Element and text position data
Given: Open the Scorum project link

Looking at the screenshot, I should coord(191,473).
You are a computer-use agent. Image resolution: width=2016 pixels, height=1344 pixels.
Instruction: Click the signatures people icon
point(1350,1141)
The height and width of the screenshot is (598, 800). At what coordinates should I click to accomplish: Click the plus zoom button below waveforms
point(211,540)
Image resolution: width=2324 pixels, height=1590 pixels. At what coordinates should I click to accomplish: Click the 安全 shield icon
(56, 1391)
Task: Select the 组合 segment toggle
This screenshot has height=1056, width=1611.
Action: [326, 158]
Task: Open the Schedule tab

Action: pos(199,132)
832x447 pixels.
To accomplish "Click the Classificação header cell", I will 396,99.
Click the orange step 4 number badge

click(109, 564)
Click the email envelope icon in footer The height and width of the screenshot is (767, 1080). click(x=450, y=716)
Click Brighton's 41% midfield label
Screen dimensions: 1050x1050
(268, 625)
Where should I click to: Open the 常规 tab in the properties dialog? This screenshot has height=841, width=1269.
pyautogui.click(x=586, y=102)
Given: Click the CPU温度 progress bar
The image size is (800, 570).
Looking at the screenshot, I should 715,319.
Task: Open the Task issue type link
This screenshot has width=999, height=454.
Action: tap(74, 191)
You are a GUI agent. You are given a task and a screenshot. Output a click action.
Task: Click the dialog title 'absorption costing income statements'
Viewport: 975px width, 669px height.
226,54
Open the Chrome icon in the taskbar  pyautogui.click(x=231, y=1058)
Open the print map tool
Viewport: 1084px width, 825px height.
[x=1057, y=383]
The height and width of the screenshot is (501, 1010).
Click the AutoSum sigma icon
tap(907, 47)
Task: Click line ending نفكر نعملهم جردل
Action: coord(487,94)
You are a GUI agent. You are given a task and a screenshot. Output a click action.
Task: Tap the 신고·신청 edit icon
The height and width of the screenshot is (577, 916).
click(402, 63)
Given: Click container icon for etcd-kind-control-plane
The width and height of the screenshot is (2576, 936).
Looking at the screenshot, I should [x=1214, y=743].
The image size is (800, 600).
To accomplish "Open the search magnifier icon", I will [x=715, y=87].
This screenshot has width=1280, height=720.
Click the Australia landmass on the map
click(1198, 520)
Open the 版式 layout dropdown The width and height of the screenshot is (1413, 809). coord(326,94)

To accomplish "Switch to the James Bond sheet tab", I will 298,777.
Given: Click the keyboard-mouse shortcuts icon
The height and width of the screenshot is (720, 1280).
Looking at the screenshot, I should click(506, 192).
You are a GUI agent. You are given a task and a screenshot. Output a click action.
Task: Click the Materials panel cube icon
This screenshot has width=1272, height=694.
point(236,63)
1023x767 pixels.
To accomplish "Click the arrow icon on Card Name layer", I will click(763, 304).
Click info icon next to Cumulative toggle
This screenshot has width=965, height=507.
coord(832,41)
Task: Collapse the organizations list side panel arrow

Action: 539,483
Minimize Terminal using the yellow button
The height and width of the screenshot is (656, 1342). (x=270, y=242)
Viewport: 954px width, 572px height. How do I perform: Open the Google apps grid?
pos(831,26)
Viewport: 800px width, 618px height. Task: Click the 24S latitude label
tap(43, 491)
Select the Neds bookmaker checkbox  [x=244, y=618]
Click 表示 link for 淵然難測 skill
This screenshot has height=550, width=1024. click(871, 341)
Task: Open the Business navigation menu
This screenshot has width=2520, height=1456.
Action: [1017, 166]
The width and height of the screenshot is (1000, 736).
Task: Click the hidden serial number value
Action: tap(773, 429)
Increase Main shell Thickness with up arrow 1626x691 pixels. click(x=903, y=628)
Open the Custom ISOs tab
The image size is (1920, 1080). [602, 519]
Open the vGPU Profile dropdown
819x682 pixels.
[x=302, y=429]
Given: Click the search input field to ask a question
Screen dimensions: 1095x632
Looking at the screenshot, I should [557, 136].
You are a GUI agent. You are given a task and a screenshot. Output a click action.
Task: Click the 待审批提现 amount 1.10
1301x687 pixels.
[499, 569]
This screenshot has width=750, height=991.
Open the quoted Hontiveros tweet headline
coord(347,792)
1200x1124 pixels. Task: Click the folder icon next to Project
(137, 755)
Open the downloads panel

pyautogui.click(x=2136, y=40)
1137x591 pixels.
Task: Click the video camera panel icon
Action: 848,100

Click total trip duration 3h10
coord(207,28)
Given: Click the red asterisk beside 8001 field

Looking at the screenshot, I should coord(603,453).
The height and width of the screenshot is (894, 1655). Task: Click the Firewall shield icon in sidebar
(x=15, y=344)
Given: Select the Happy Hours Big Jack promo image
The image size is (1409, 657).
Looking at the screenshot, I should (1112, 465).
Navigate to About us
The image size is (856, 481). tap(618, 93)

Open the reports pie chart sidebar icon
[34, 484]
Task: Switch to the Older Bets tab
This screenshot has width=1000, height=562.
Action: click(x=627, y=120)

• _SET TASK_
Format every one of the rows above as a Markdown table with two columns, Row and Line. Put the row's number under Row and its line under Line, skipping blank lines.

• _RESPONSE BELOW_
| Row | Line |
|---|---|
| 1 | Given: Open the Scorum project link |
| 2 | Looking at the screenshot, I should coord(191,473). |
| 3 | You are a computer-use agent. Image resolution: width=2016 pixels, height=1344 pixels. |
| 4 | Instruction: Click the signatures people icon |
| 5 | point(1350,1141) |
| 6 | The height and width of the screenshot is (598, 800). At what coordinates should I click to accomplish: Click the plus zoom button below waveforms |
| 7 | point(211,540) |
| 8 | Image resolution: width=2324 pixels, height=1590 pixels. At what coordinates should I click to accomplish: Click the 安全 shield icon |
| 9 | (56, 1391) |
| 10 | Task: Select the 组合 segment toggle |
| 11 | This screenshot has height=1056, width=1611. |
| 12 | Action: [326, 158] |
| 13 | Task: Open the Schedule tab |
| 14 | Action: pos(199,132) |
| 15 | 832x447 pixels. |
| 16 | To accomplish "Click the Classificação header cell", I will 396,99. |
| 17 | Click the orange step 4 number badge |
| 18 | click(109, 564) |
| 19 | Click the email envelope icon in footer The height and width of the screenshot is (767, 1080). click(x=450, y=716) |
| 20 | Click Brighton's 41% midfield label |
| 21 | Screen dimensions: 1050x1050 |
| 22 | (268, 625) |
| 23 | Where should I click to: Open the 常规 tab in the properties dialog? This screenshot has height=841, width=1269. |
| 24 | pyautogui.click(x=586, y=102) |
| 25 | Given: Click the CPU温度 progress bar |
| 26 | The image size is (800, 570). |
| 27 | Looking at the screenshot, I should 715,319. |
| 28 | Task: Open the Task issue type link |
| 29 | This screenshot has width=999, height=454. |
| 30 | Action: tap(74, 191) |
| 31 | You are a GUI agent. You are given a task and a screenshot. Output a click action. |
| 32 | Task: Click the dialog title 'absorption costing income statements' |
| 33 | Viewport: 975px width, 669px height. |
| 34 | 226,54 |
| 35 | Open the Chrome icon in the taskbar  pyautogui.click(x=231, y=1058) |
| 36 | Open the print map tool |
| 37 | Viewport: 1084px width, 825px height. |
| 38 | [x=1057, y=383] |
| 39 | The height and width of the screenshot is (501, 1010). |
| 40 | Click the AutoSum sigma icon |
| 41 | tap(907, 47) |
| 42 | Task: Click line ending نفكر نعملهم جردل |
| 43 | Action: coord(487,94) |
| 44 | You are a GUI agent. You are given a task and a screenshot. Output a click action. |
| 45 | Task: Tap the 신고·신청 edit icon |
| 46 | The height and width of the screenshot is (577, 916). |
| 47 | click(402, 63) |
| 48 | Given: Click container icon for etcd-kind-control-plane |
| 49 | The width and height of the screenshot is (2576, 936). |
| 50 | Looking at the screenshot, I should [x=1214, y=743]. |
| 51 | The image size is (800, 600). |
| 52 | To accomplish "Open the search magnifier icon", I will [x=715, y=87]. |
| 53 | This screenshot has width=1280, height=720. |
| 54 | Click the Australia landmass on the map |
| 55 | click(1198, 520) |
| 56 | Open the 版式 layout dropdown The width and height of the screenshot is (1413, 809). coord(326,94) |
| 57 | To accomplish "Switch to the James Bond sheet tab", I will 298,777. |
| 58 | Given: Click the keyboard-mouse shortcuts icon |
| 59 | The height and width of the screenshot is (720, 1280). |
| 60 | Looking at the screenshot, I should click(506, 192). |
| 61 | You are a GUI agent. You are given a task and a screenshot. Output a click action. |
| 62 | Task: Click the Materials panel cube icon |
| 63 | This screenshot has width=1272, height=694. |
| 64 | point(236,63) |
| 65 | 1023x767 pixels. |
| 66 | To accomplish "Click the arrow icon on Card Name layer", I will click(763, 304). |
| 67 | Click info icon next to Cumulative toggle |
| 68 | This screenshot has width=965, height=507. |
| 69 | coord(832,41) |
| 70 | Task: Collapse the organizations list side panel arrow |
| 71 | Action: 539,483 |
| 72 | Minimize Terminal using the yellow button |
| 73 | The height and width of the screenshot is (656, 1342). (x=270, y=242) |
| 74 | Viewport: 954px width, 572px height. How do I perform: Open the Google apps grid? |
| 75 | pos(831,26) |
| 76 | Viewport: 800px width, 618px height. Task: Click the 24S latitude label |
| 77 | tap(43, 491) |
| 78 | Select the Neds bookmaker checkbox  [x=244, y=618] |
| 79 | Click 表示 link for 淵然難測 skill |
| 80 | This screenshot has height=550, width=1024. click(871, 341) |
| 81 | Task: Open the Business navigation menu |
| 82 | This screenshot has width=2520, height=1456. |
| 83 | Action: [1017, 166] |
| 84 | The width and height of the screenshot is (1000, 736). |
| 85 | Task: Click the hidden serial number value |
| 86 | Action: tap(773, 429) |
| 87 | Increase Main shell Thickness with up arrow 1626x691 pixels. click(x=903, y=628) |
| 88 | Open the Custom ISOs tab |
| 89 | The image size is (1920, 1080). [602, 519] |
| 90 | Open the vGPU Profile dropdown |
| 91 | 819x682 pixels. |
| 92 | [x=302, y=429] |
| 93 | Given: Click the search input field to ask a question |
| 94 | Screen dimensions: 1095x632 |
| 95 | Looking at the screenshot, I should [557, 136]. |
| 96 | You are a GUI agent. You are given a task and a screenshot. Output a click action. |
| 97 | Task: Click the 待审批提现 amount 1.10 |
| 98 | 1301x687 pixels. |
| 99 | [499, 569] |
| 100 | This screenshot has width=750, height=991. |
| 101 | Open the quoted Hontiveros tweet headline |
| 102 | coord(347,792) |
| 103 | 1200x1124 pixels. Task: Click the folder icon next to Project |
| 104 | (137, 755) |
| 105 | Open the downloads panel |
| 106 | pyautogui.click(x=2136, y=40) |
| 107 | 1137x591 pixels. |
| 108 | Task: Click the video camera panel icon |
| 109 | Action: 848,100 |
| 110 | Click total trip duration 3h10 |
| 111 | coord(207,28) |
| 112 | Given: Click the red asterisk beside 8001 field |
| 113 | Looking at the screenshot, I should coord(603,453). |
| 114 | The height and width of the screenshot is (894, 1655). Task: Click the Firewall shield icon in sidebar |
| 115 | (x=15, y=344) |
| 116 | Given: Select the Happy Hours Big Jack promo image |
| 117 | The image size is (1409, 657). |
| 118 | Looking at the screenshot, I should (1112, 465). |
| 119 | Navigate to About us |
| 120 | The image size is (856, 481). tap(618, 93) |
| 121 | Open the reports pie chart sidebar icon |
| 122 | [34, 484] |
| 123 | Task: Switch to the Older Bets tab |
| 124 | This screenshot has width=1000, height=562. |
| 125 | Action: click(x=627, y=120) |